[[ Dataset content, beginning ]]

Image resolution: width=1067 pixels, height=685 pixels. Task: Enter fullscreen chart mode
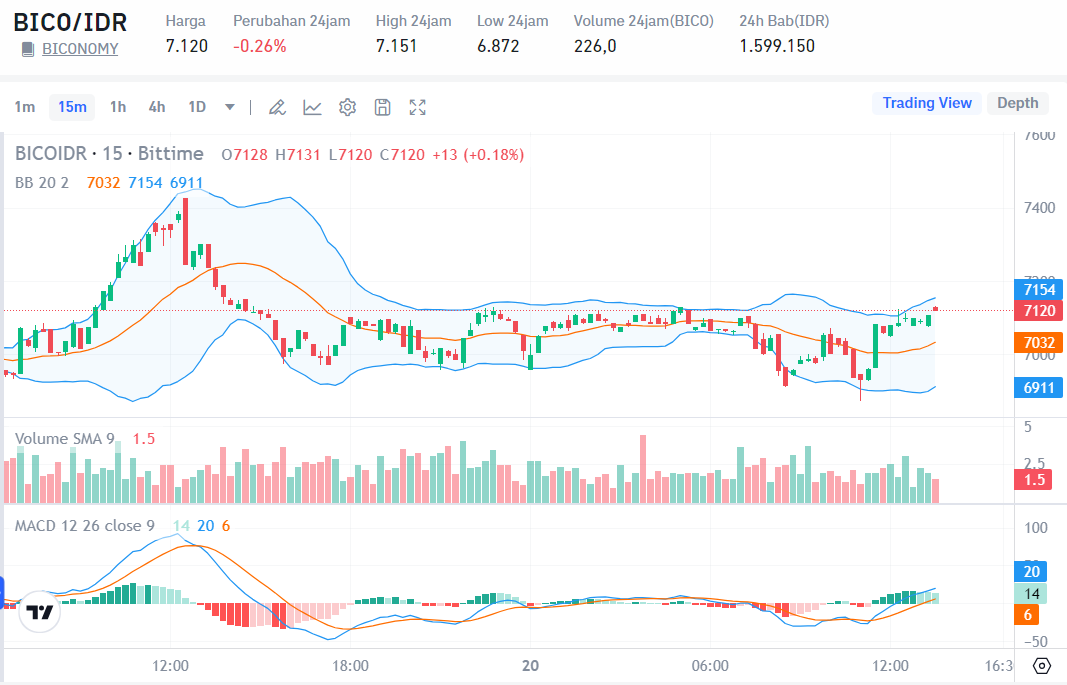[x=418, y=107]
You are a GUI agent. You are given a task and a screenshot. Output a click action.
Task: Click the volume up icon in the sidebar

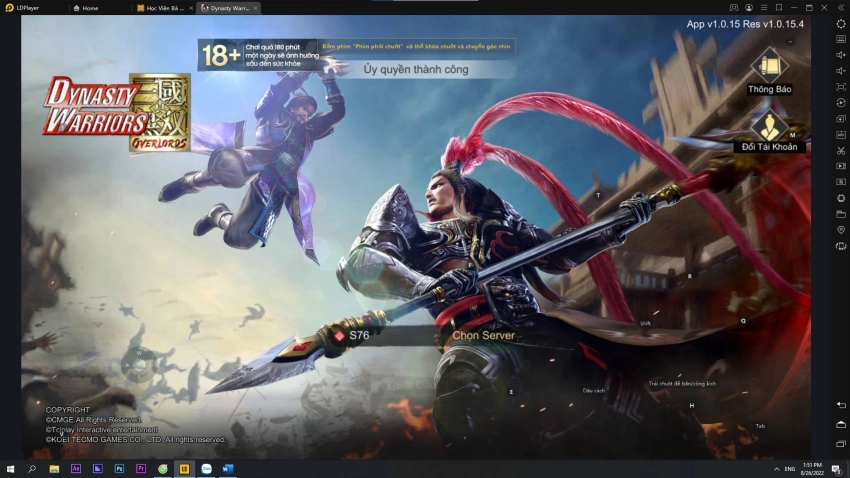[841, 54]
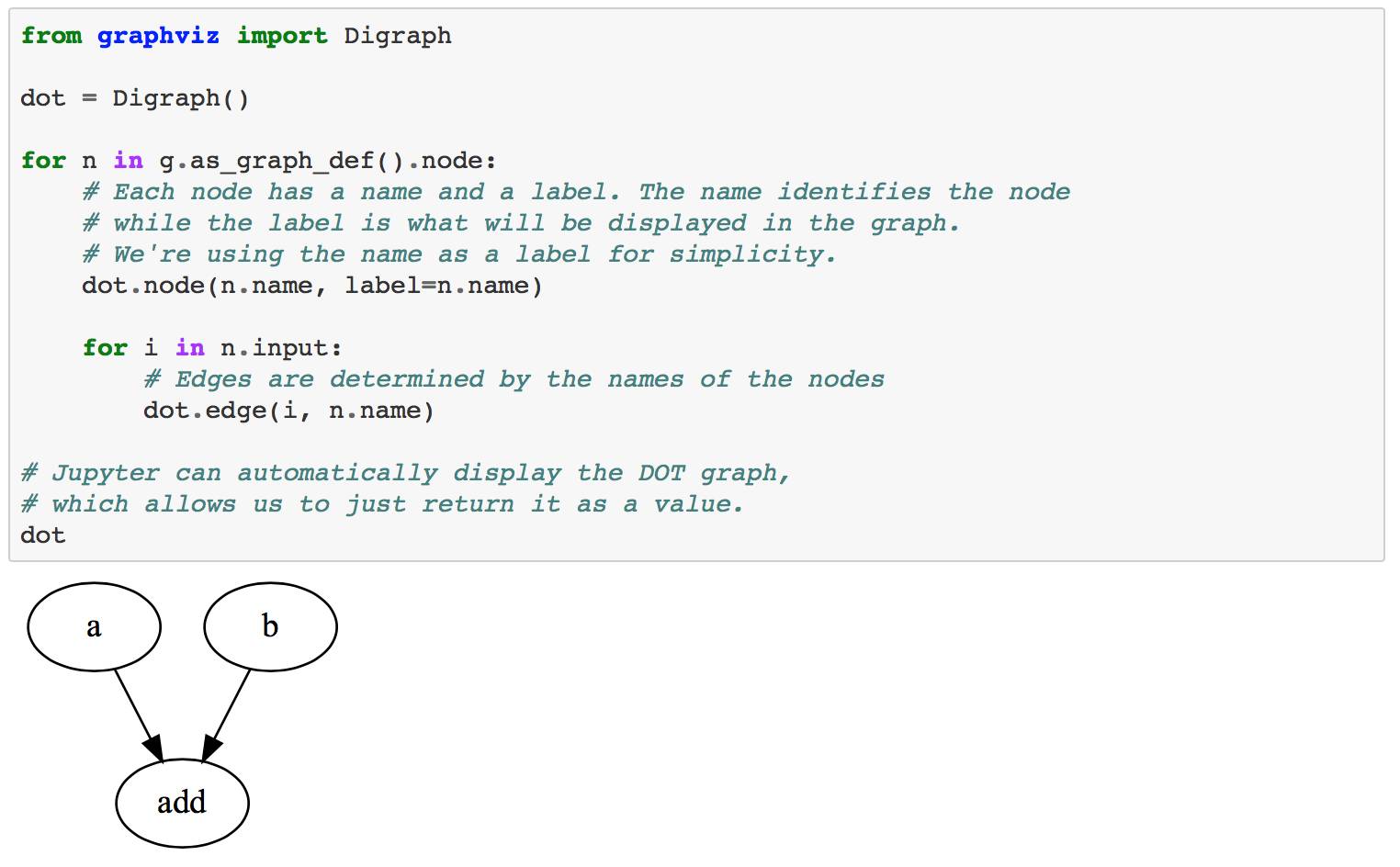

[[ Dataset content, end ]]

Activity >>
Could you reproduce the records above exactly, leaving out the pictures?

Reply to the exercise >>
Image resolution: width=1067 pixels, height=685 pixels. Task: Enter fullscreen chart mode
[x=418, y=107]
You are a GUI agent. You are given a task and a screenshot. Output a click action.
Task: Click the volume up icon in the sidebar

[841, 54]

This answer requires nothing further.